(Instructions for the task): Reproduce the passage on the Pennsylvania Abolition Society, beginning at the words "Founding of Pennsylvania" and stopping after "and economic grounds.", with "Philadelphia" replaced by "Philly".

(Source document):
___

Resource Bank Contents

Founding of Pennsylvania Abolition Society

As early as 1688, four German Quakers in Germantown near Philadelphia protested slavery in a resolution that condemned the "traffic of Men-body." By the 1770s, abolitionism was a full-scale movement in Pennsylvania. Led by such Quaker activists as Anthony Benezet and John Woolman, many Philadelphia slaveholders of all denominations had begun bowing to pressure to emancipate their slaves on religious, moral, and economic grounds.

In April 1775, Benezet called the first meeting of the Society for the Relief of Free Negroes Unlawfully held in Bondagevii at the Rising Sun Tavern. Thomas Paineviii was among the ten white Philadelphians who attended; seven of the group were Quakers. Often referred to as the Abolition Society, the group focused on intervention in the cases of blacks and Indians who claimed to have been illegally enslaved. Of the twenty-four men who attended the four meetings held before the Society disbanded, seventeen were Quakers.

___

(Extracted data):
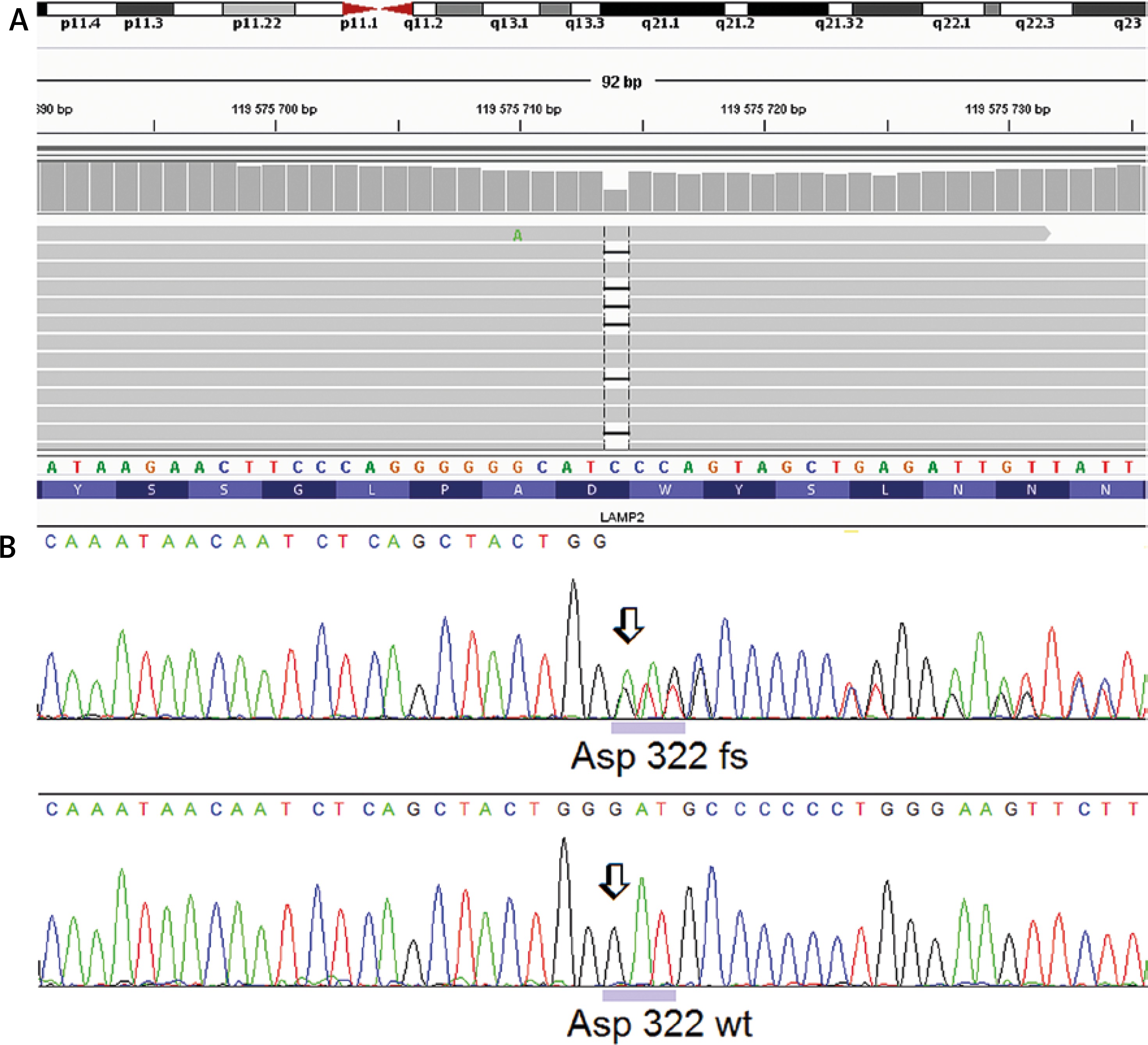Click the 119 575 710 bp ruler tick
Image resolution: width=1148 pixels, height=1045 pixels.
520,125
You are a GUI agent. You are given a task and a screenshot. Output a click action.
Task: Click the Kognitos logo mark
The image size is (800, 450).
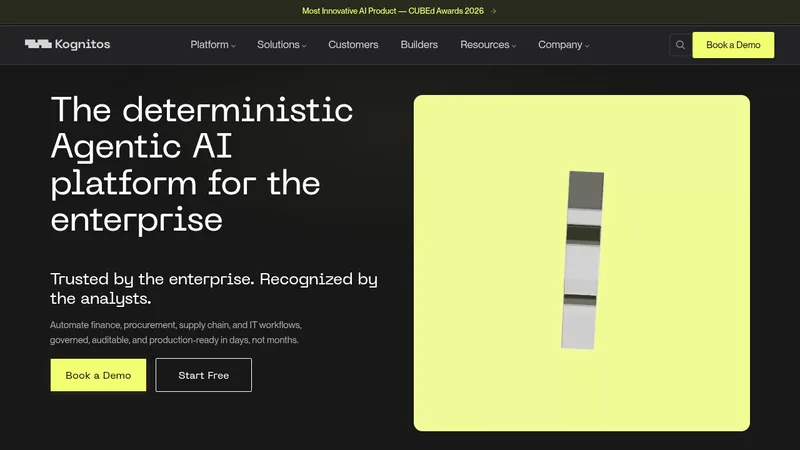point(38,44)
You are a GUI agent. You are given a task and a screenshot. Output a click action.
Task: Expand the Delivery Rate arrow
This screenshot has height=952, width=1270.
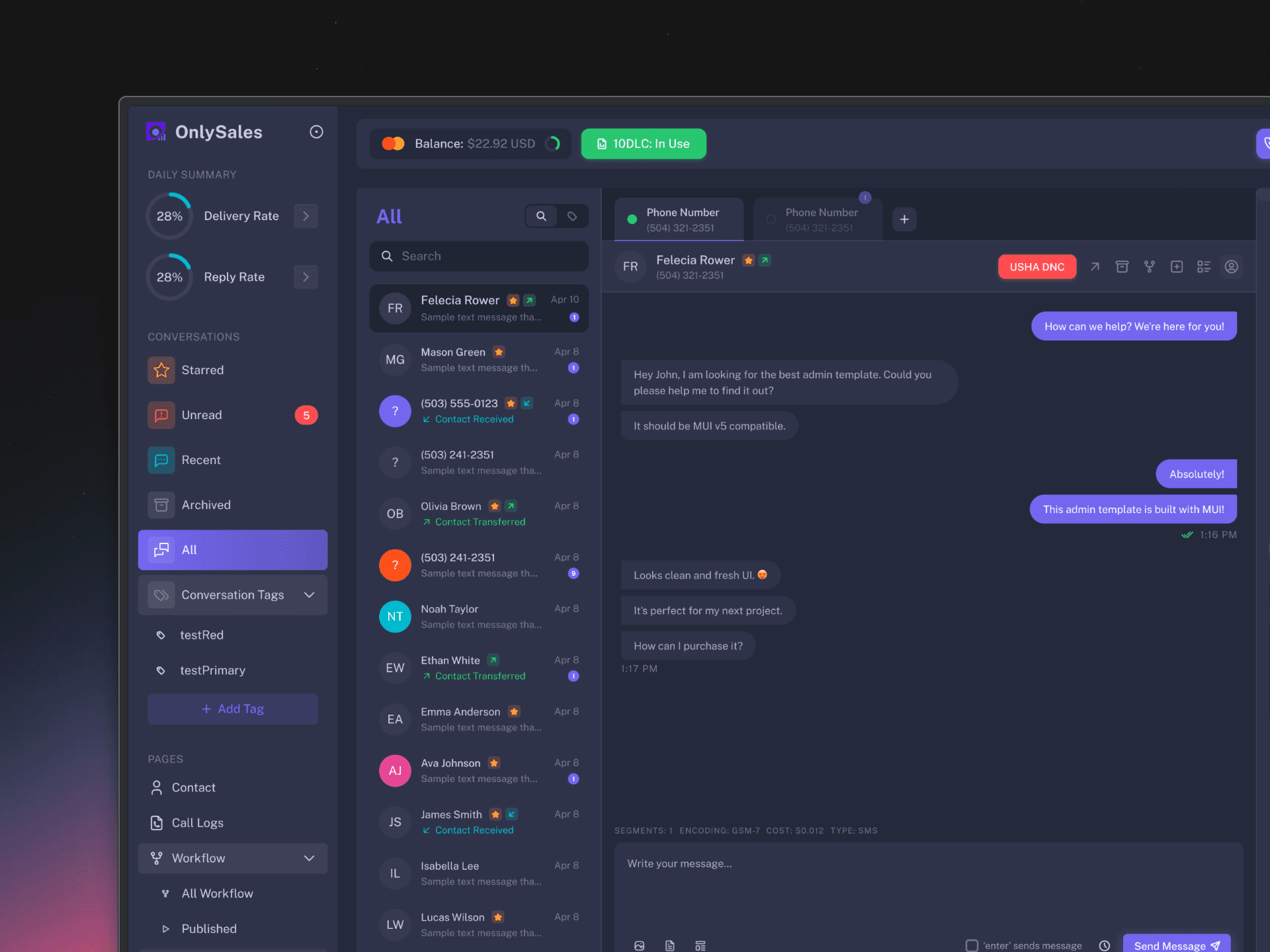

___

(Written solution):
Founding of Pennsylvania Abolition Society

As early as 1688, four German Quakers in Germantown near Philly protested slavery in a resolution that condemned the "traffic of Men-body." By the 1770s, abolitionism was a full-scale movement in Pennsylvania. Led by such Quaker activists as Anthony Benezet and John Woolman, many Philly slaveholders of all denominations had begun bowing to pressure to emancipate their slaves on religious, moral, and economic grounds.